++++ Material provided

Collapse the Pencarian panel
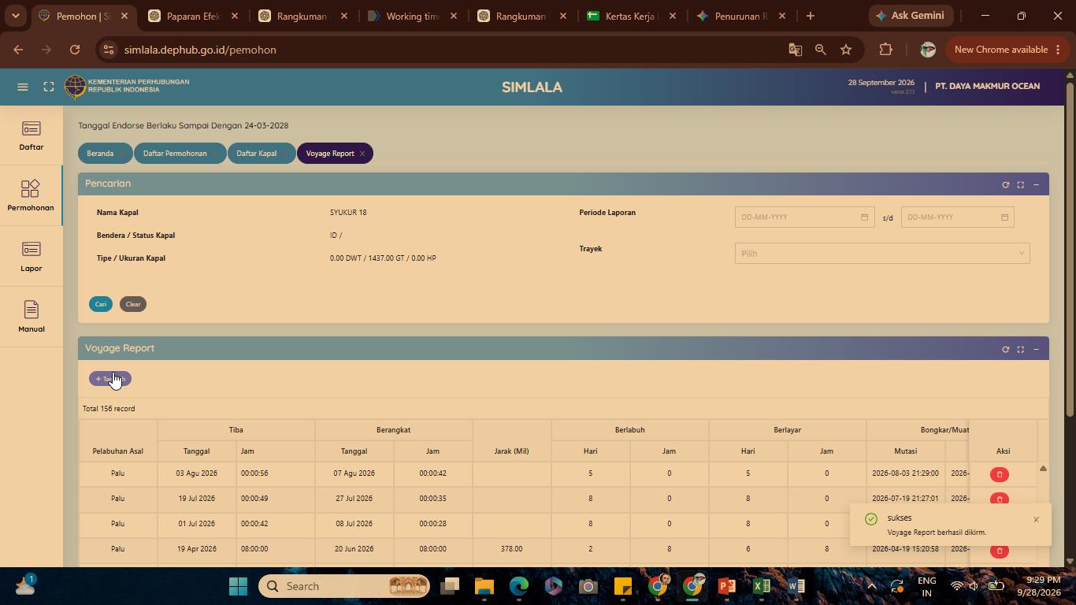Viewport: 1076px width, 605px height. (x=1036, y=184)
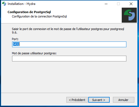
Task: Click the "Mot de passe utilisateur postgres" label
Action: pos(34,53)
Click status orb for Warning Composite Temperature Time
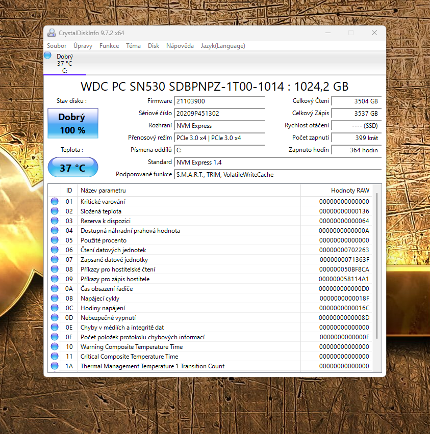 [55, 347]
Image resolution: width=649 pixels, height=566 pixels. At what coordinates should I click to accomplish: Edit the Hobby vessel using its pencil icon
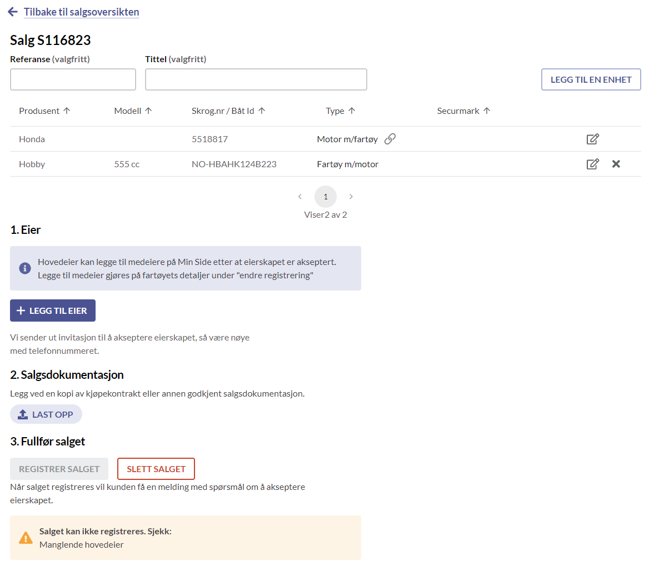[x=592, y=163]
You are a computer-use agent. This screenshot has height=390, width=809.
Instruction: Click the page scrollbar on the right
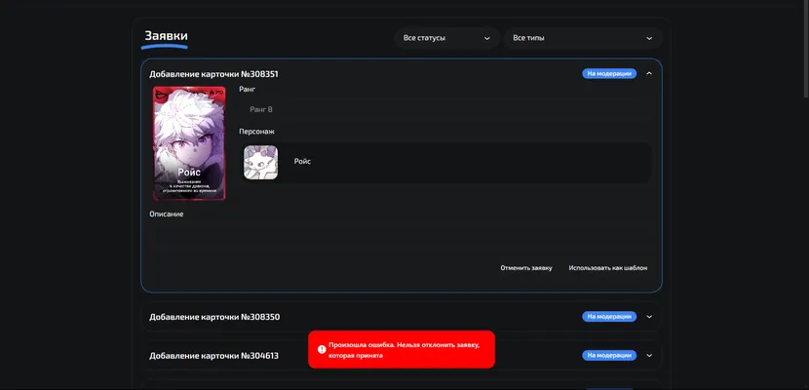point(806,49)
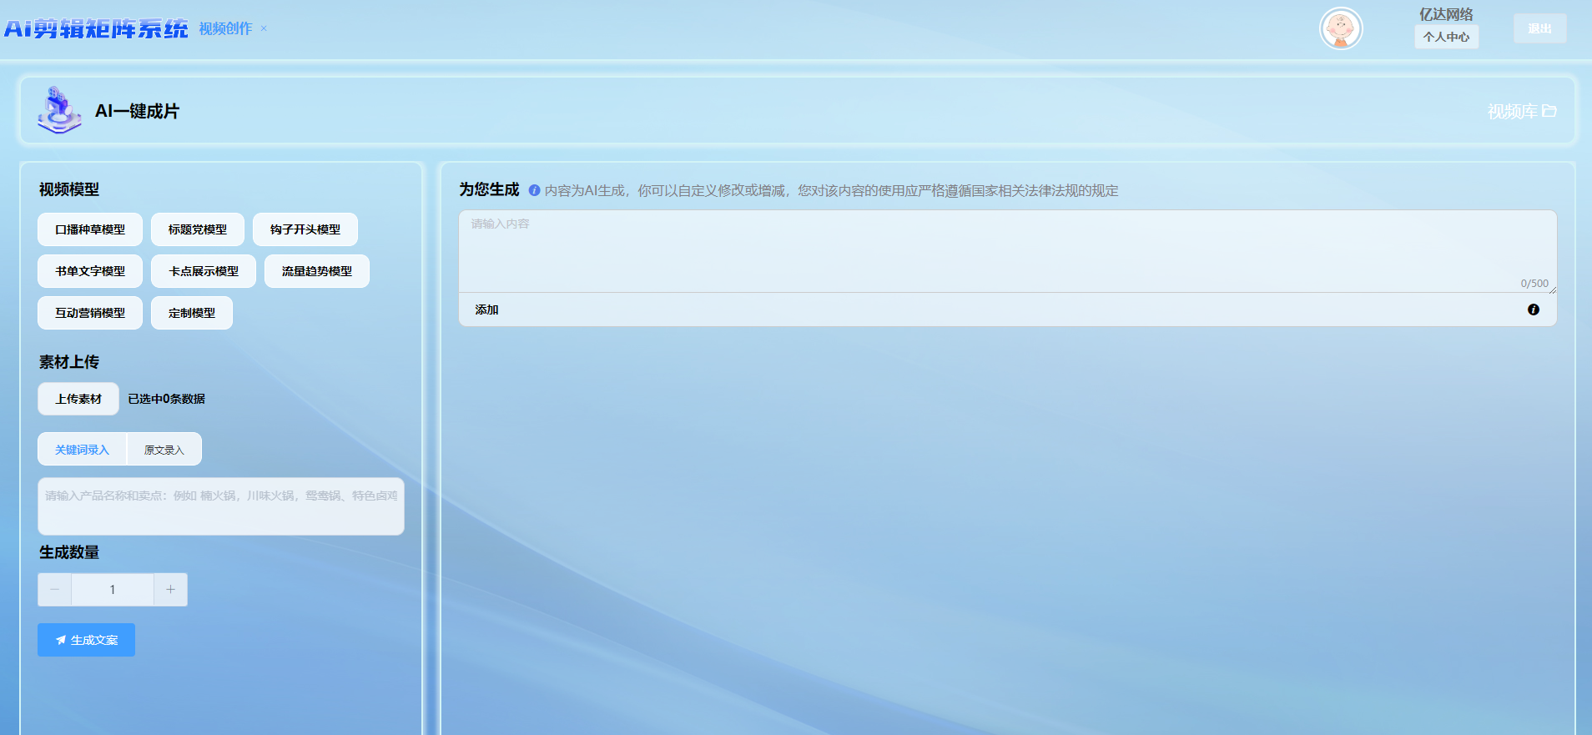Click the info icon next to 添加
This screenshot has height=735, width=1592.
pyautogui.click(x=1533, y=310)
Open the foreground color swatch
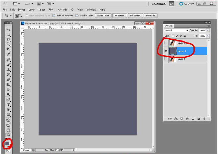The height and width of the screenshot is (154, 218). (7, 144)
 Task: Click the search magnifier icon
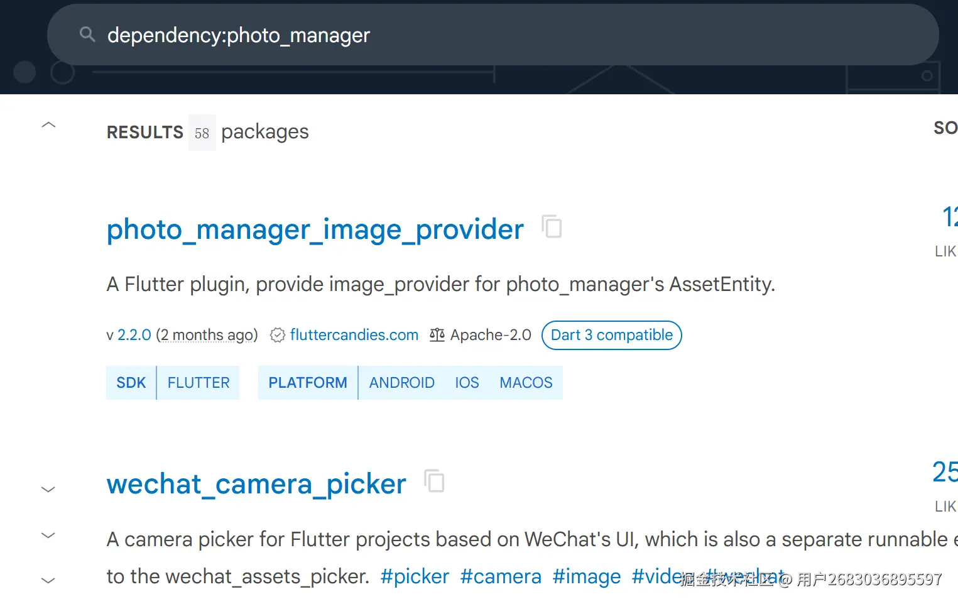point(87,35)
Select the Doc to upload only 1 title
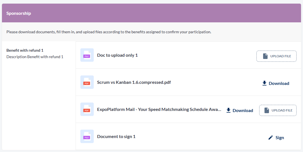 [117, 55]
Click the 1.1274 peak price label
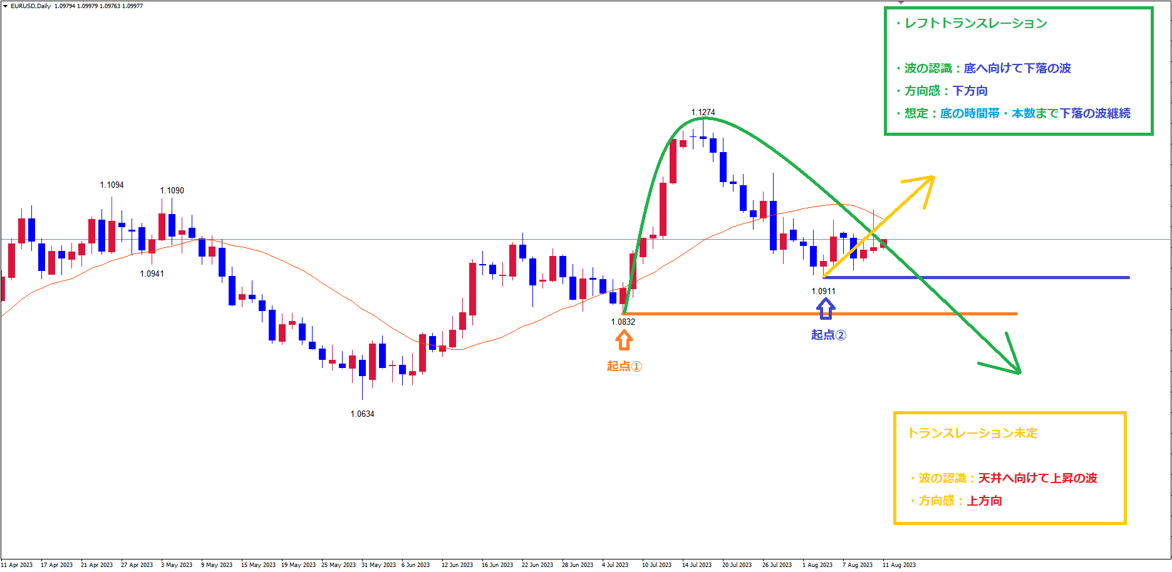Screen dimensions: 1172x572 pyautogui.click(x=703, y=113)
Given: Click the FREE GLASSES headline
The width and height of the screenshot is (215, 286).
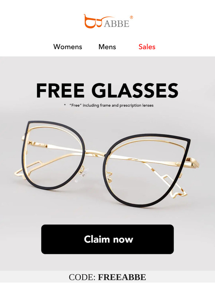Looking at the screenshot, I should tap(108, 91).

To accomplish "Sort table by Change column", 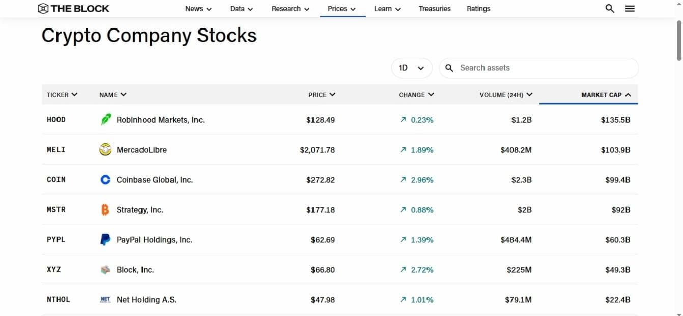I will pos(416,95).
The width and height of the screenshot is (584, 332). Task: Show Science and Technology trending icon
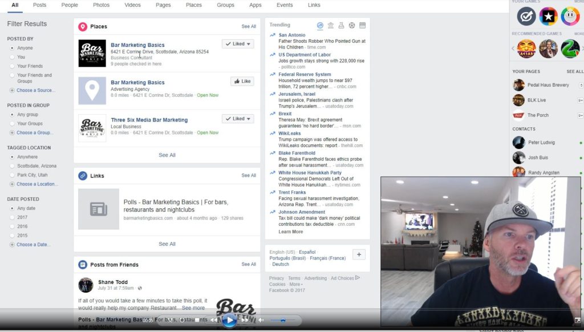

++++++++

→ What you will do
Copy nothing but the lines from the start of the entries through the line with "You are a computer-use". Write them out exactly, without pictures.

→ Answer below
Collapse the Pencarian panel
Viewport: 1076px width, 605px height. (x=1036, y=184)
Task: Click the "Mot de passe utilisateur postgres" label
Action: pos(34,53)
Click status orb for Warning Composite Temperature Time
 [55, 347]
Image resolution: width=649 pixels, height=566 pixels. At what coordinates should I click to accomplish: Edit the Hobby vessel using its pencil icon
[x=592, y=163]
You are a computer-use agent. This screenshot has height=390, width=809.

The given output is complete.